Introduction
Neuropathic pruritus is defined as an itch arising from diseases of the central or peripheral nervous system, including nerve damage, compression, or irritation. It can be generalized or localized and is encompassed within a broad range of diagnoses, including notalgia paresthetica, brachioradialis pruritus, certain forms of vulvar itch, and small fiber neuropathy, amongst others.1 Brachioradial pruritus is a well-known type of neuropathic itch that is believed to result from an insult to cervical nerves C5-C8 from degenerative disc disease or trauma.2 Symptoms include itch, burning, numbness, and tingling affecting the dorsolateral aspects of the upper extremities.

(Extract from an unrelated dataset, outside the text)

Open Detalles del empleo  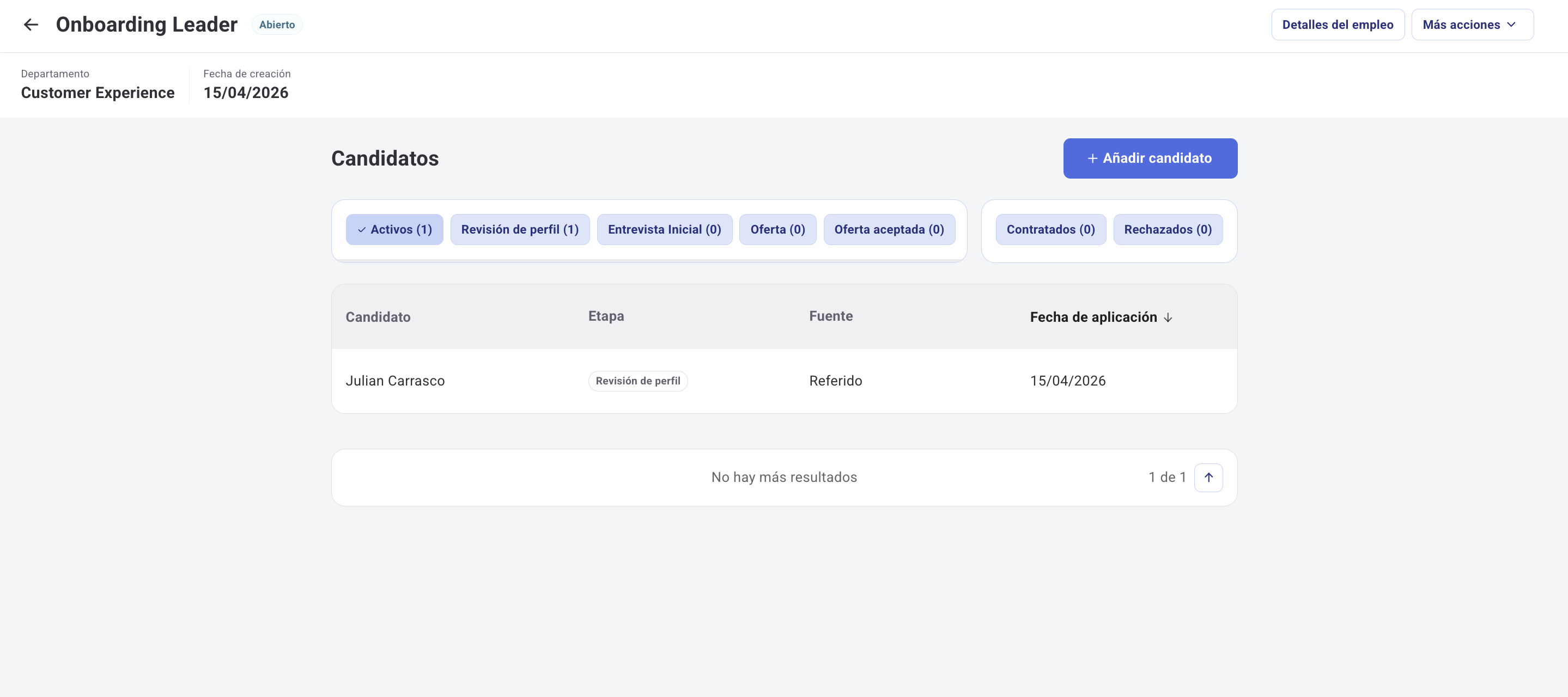tap(1338, 25)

Although most cases of vulvar itch can be attributed to infectious causes or inflammatory dermatoses, such as psoriasis, lichen simplex chronicus, lichen sclerosus, or contact dermatitis, some cases of chronic vulvar itch can be categorized under the umbrella of genitofemoral neuralgia or vulvodynia.3 Classically regarded as a type of neuropathic pain, itch and burning can accompany vulvodynia in 20% and 70% of cases, respectively,4 and are similarly addressed in the same way with medications targeting neurogenic pathways.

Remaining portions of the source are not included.